***** Information *****
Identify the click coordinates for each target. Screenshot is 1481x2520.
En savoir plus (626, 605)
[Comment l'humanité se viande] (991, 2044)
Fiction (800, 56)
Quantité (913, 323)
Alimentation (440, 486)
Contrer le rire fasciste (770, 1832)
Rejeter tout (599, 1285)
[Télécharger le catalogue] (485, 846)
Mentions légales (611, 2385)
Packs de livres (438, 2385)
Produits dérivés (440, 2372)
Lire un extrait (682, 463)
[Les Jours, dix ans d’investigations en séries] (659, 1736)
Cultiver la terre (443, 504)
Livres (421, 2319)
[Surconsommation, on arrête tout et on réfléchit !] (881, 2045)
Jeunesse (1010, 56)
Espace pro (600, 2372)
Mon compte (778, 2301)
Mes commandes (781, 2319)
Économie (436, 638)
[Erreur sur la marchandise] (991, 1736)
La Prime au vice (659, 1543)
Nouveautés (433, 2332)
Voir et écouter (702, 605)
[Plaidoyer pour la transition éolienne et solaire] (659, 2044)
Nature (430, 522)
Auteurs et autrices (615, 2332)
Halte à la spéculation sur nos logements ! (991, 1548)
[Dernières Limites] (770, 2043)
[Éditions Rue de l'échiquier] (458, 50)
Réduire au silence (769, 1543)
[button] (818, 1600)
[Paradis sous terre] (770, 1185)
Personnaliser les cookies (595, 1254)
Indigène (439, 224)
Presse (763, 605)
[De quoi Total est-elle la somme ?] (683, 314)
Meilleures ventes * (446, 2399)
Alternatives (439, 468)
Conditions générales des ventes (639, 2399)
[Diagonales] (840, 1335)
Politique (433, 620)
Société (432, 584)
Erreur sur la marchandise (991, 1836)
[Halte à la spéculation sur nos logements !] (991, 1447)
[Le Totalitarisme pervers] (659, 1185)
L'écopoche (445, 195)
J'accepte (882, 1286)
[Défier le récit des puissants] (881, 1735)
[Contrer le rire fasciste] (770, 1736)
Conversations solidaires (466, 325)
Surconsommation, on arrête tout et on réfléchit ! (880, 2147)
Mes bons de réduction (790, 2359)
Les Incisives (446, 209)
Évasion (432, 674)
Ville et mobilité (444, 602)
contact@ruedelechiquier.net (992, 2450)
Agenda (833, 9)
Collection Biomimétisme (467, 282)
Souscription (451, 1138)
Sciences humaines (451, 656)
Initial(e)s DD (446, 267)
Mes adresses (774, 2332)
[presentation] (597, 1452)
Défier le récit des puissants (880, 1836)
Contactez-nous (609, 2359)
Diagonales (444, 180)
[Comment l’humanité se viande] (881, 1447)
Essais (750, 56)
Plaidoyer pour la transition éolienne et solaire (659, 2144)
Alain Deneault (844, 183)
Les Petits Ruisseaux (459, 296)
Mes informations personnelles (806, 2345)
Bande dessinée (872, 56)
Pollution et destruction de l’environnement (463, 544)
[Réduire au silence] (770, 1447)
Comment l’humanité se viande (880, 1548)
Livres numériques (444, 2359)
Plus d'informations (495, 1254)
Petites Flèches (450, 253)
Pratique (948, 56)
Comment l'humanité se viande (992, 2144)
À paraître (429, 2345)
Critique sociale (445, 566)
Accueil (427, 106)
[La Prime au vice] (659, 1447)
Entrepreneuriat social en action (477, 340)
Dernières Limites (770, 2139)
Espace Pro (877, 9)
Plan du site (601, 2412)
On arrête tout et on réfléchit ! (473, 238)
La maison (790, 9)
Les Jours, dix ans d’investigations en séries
*****
How to complete this task: Retype all the data verbatim.

Solution for this problem:
Identify the click coordinates for each target. Screenshot is 1481x2520.
En savoir plus (626, 605)
[Comment l'humanité se viande] (991, 2044)
Fiction (800, 56)
Quantité (913, 323)
Alimentation (440, 486)
Contrer le rire fasciste (770, 1832)
Rejeter tout (599, 1285)
[Télécharger le catalogue] (485, 846)
Mentions légales (611, 2385)
Packs de livres (438, 2385)
Produits dérivés (440, 2372)
Lire un extrait (682, 463)
[Les Jours, dix ans d’investigations en séries] (659, 1736)
Cultiver la terre (443, 504)
Livres (421, 2319)
[Surconsommation, on arrête tout et on réfléchit !] (881, 2045)
Jeunesse (1010, 56)
Espace pro (600, 2372)
Mon compte (778, 2301)
Mes commandes (781, 2319)
Économie (436, 638)
[Erreur sur la marchandise] (991, 1736)
La Prime au vice (659, 1543)
Nouveautés (433, 2332)
Voir et écouter (702, 605)
[Plaidoyer pour la transition éolienne et solaire] (659, 2044)
Nature (430, 522)
Auteurs et autrices (615, 2332)
Halte à la spéculation sur nos logements ! (991, 1548)
[Dernières Limites] (770, 2043)
[Éditions Rue de l'échiquier] (458, 50)
Réduire au silence (769, 1543)
[button] (818, 1600)
[Paradis sous terre] (770, 1185)
Personnaliser les cookies (595, 1254)
Indigène (439, 224)
Presse (763, 605)
[De quoi Total est-elle la somme ?] (683, 314)
Meilleures ventes * (446, 2399)
Alternatives (439, 468)
Conditions générales des ventes (639, 2399)
[Diagonales] (840, 1335)
Politique (433, 620)
Société (432, 584)
Erreur sur la marchandise (991, 1836)
[Halte à la spéculation sur nos logements !] (991, 1447)
[Le Totalitarisme pervers] (659, 1185)
L'écopoche (445, 195)
J'accepte (882, 1286)
[Défier le récit des puissants] (881, 1735)
[Contrer le rire fasciste] (770, 1736)
Conversations solidaires (466, 325)
Surconsommation, on arrête tout et on réfléchit ! (880, 2147)
Mes bons de réduction (790, 2359)
Les Incisives (446, 209)
Évasion (432, 674)
Ville et mobilité (444, 602)
contact@ruedelechiquier.net (992, 2450)
Agenda (833, 9)
Collection Biomimétisme (467, 282)
Souscription (451, 1138)
Sciences humaines (451, 656)
Initial(e)s DD (446, 267)
Mes adresses (774, 2332)
[presentation] (597, 1452)
Défier le récit des puissants (880, 1836)
Contactez-nous (609, 2359)
Diagonales (444, 180)
[Comment l’humanité se viande] (881, 1447)
Essais (750, 56)
Plaidoyer pour la transition éolienne et solaire (659, 2144)
Alain Deneault (844, 183)
Les Petits Ruisseaux (459, 296)
Mes informations personnelles (806, 2345)
Bande dessinée (872, 56)
Pollution et destruction de l’environnement (463, 544)
[Réduire au silence] (770, 1447)
Comment l’humanité se viande (880, 1548)
Livres numériques (444, 2359)
Plus d'informations (495, 1254)
Petites Flèches (450, 253)
Pratique (948, 56)
Comment l'humanité se viande (992, 2144)
À paraître (429, 2345)
Critique sociale (445, 566)
Accueil (427, 106)
[La Prime au vice] (659, 1447)
Entrepreneuriat social en action (477, 340)
Dernières Limites (770, 2139)
Espace Pro (877, 9)
Plan du site (601, 2412)
On arrête tout et on réfléchit ! (473, 238)
La maison (790, 9)
Les Jours, dix ans d’investigations en séries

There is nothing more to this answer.